I've read about having a design fee, and I tend to agree with charging for the time taken to design a kitchen.
My problem is that nearly all of my local competitors don't charge a design fee. I've actually gotten bids from a few of them and they send out several detailed pages of plans with dimensions and detailed costs. How can I compete with that if I charge a design fee?
If I'm a prospective costumer, I would not pay $100-200 for someone to draw my kitchen when there are 3 guys down the road that will do it for nothing. Does anyone have any ideas?
(Business and Management Forum)
From contributor P:
If you can't match the quality of your competitor's bid package, you won't get much business - unless you are able to seriously undercut them on price. These days, a very complete and professional bid presentation is the norm - computers and software are cheap enough that every shop which intends to stay in business has to make the investment and learn to use them. If you are unwilling or unable to do this, then your business prospects are limited.
Most consumers aren't going to be able to pick up on the subtle differences between 3 designs, so when you price to the competitors standard and then add for improvements they can compare prices and then choose the enhancements.
In general, one should look to at least match what competitors are doing in order to stay in the competition. So I am recommending that you don't charge a design fee, that you do provide a very professional looking and impressive package, and that you figure the cost of doing this into your overhead. Or continue with whatever you are doing and pass the cost savings on, which will make you more competitive.
I would suggest looking into software for drawings, because it saves so much time. I used to do hand drawings, but when the client wanted a change I had to start all over. The computer makes editing easy and is a huge time saver. It is still possible to print a CAD drawing onto nice paper and color it by hand if you wish, and it can does make for a nice presentation.
One is when a customer walks in with no plans, and he/she is not sure how to start the process. This is most likely a remodel.
Two is when a customer or contractor walks in with a basic set of blueprints that includes only a floor plan view of the cabinets.
Three is when we receive a full set of blueprints, with the cabinets fully designed, and often times accompanied by a spec sheet calling out construction style, materials, choice of hardware, finishes, etc.

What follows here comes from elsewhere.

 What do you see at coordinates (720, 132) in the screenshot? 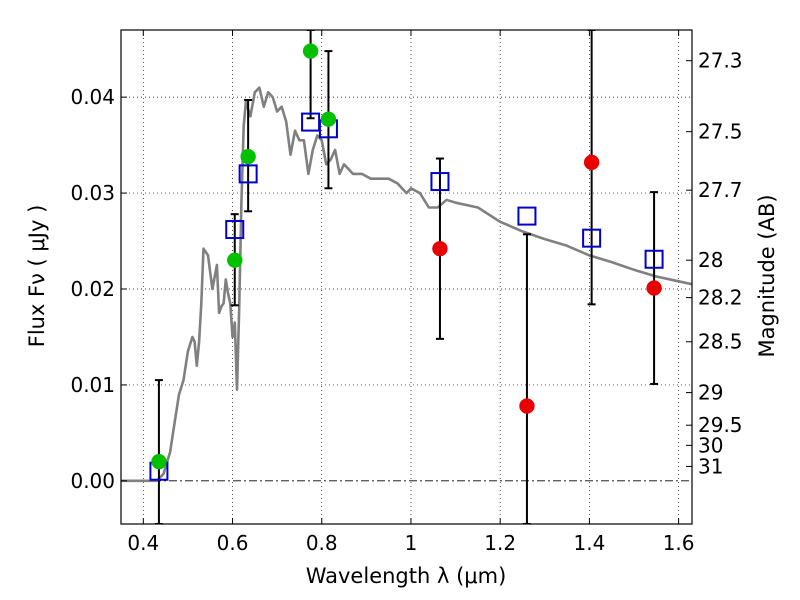
I see `magnitude-tick-label: 27.5` at bounding box center [720, 132].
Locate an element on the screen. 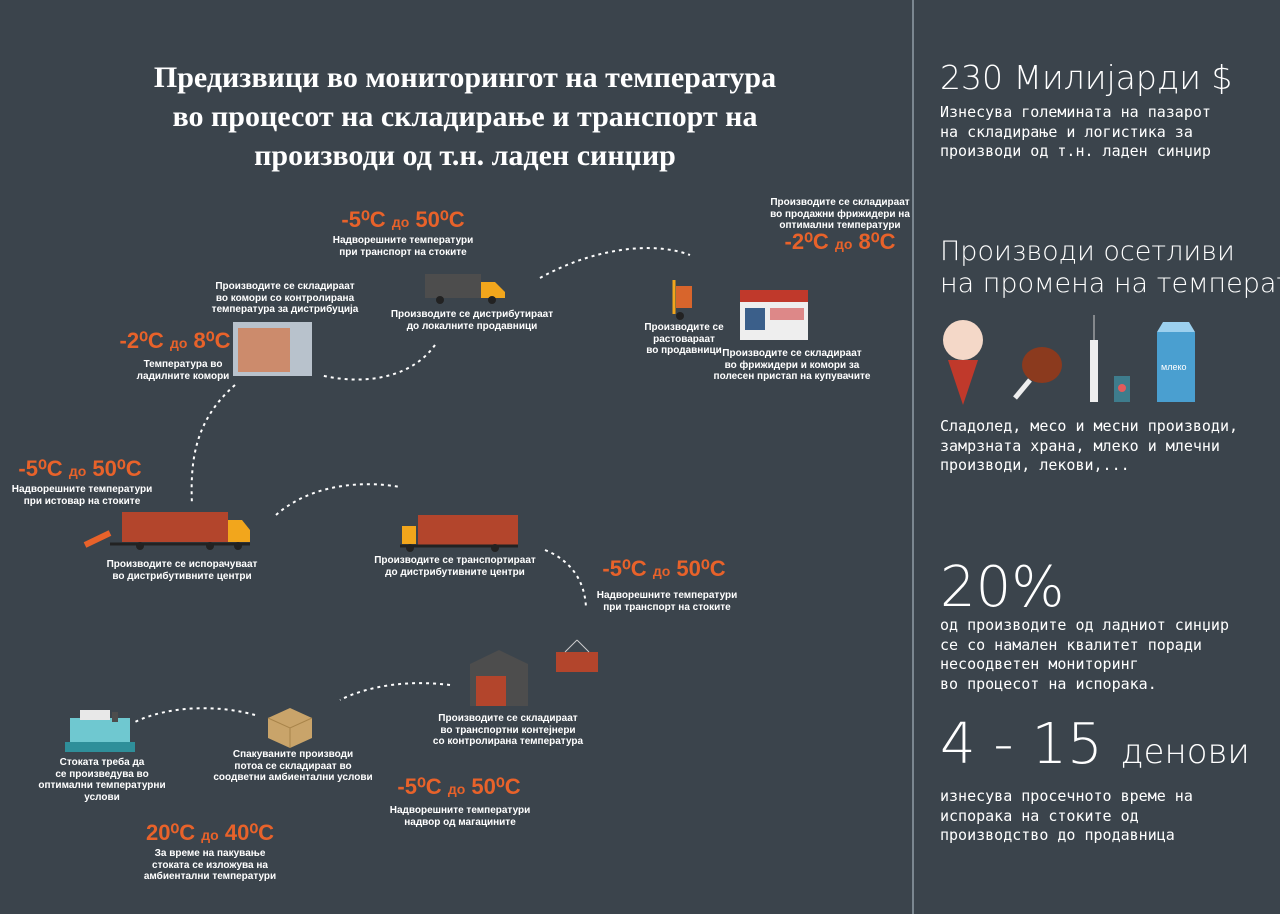 The image size is (1280, 914). factory is located at coordinates (100, 731).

Situation three obviously doesn't apply to this. When faced with situation two I offer two choices. I can give a budget estimate based on the approximate lineal footage and design level they're interested in, which takes about 10 minutes. Or, I give them my design speech.
When faced with situation one, I give my standard design speech.
Mr. or Mrs.Customer, at some point, before I or anybody else can give you an accurate price, you need to have a design. This can be done for free at a Home Center, or you can pay a designer, architect, or cabinetmaker to do the design for you. The amount of this service varies, but generally you get what you pay for. We charge $120 an hour for this service. If you hire us to perform this service for you, the design is yours to keep, Regardless of who you hire to build your cabinets, the design process is a necessary first step.
I do not charge for estimates, but I do go through a pretty thorough pre-qualifying exercise with each and every client (no point in estimating a job for someone who needs cabinets sooner than I can manufacture them) before providing them with an estimate. I also make them come to the showroom with blueprints or sketches to get the estimate. Yes, I lose a few jobs from time to time because of this policy, but the vast majority of the jobs I lose because of this policy would either never have materialized for me and my company, or would be bad jobs.
As far as a design fee is concerned, I charge everyone a design fee. It is part of the cost of doing business, and we must charge for it. The question becomes, do you collect that fee up front, or at the end. Collecting upon completion means you run the risk of the client choosing not to use you, and the design work becomes lost time (free labor provided many time to your competitors). If I am designing a project for a regular (repeat) customer, then I do not collect the design fee up front.
If I am working for a new builder, or an individual, then I collect the design fee before I begin the design process. If they choose to purchase their cabinetry somewhere else, I have been paid for my design, and am still a happy guy. If they purchase the cabinetry from me, the design cost is applied to the cabinetry cost. This process does have a way of weeding out the tire kickers.
For new builders (not necessarily new in business, just new to me), they have the opportunity to supply me with credit references for terms, but still must purchase three or four jobs from me before I stop collecting the design fee up front. For everyone, my estimate clearly illustrates the process, which is I do the design after I receive the signed estimate with a check for the design fee, along with the appliance specifications.
Sometimes potential clients will not compare pricing, and they may just want you to do the job because of reputation, good references, good sales pitch, etc. If you can present yourself as a cut above your competitors, this may not be an issue at all. Have you knowingly lost work because of this situation?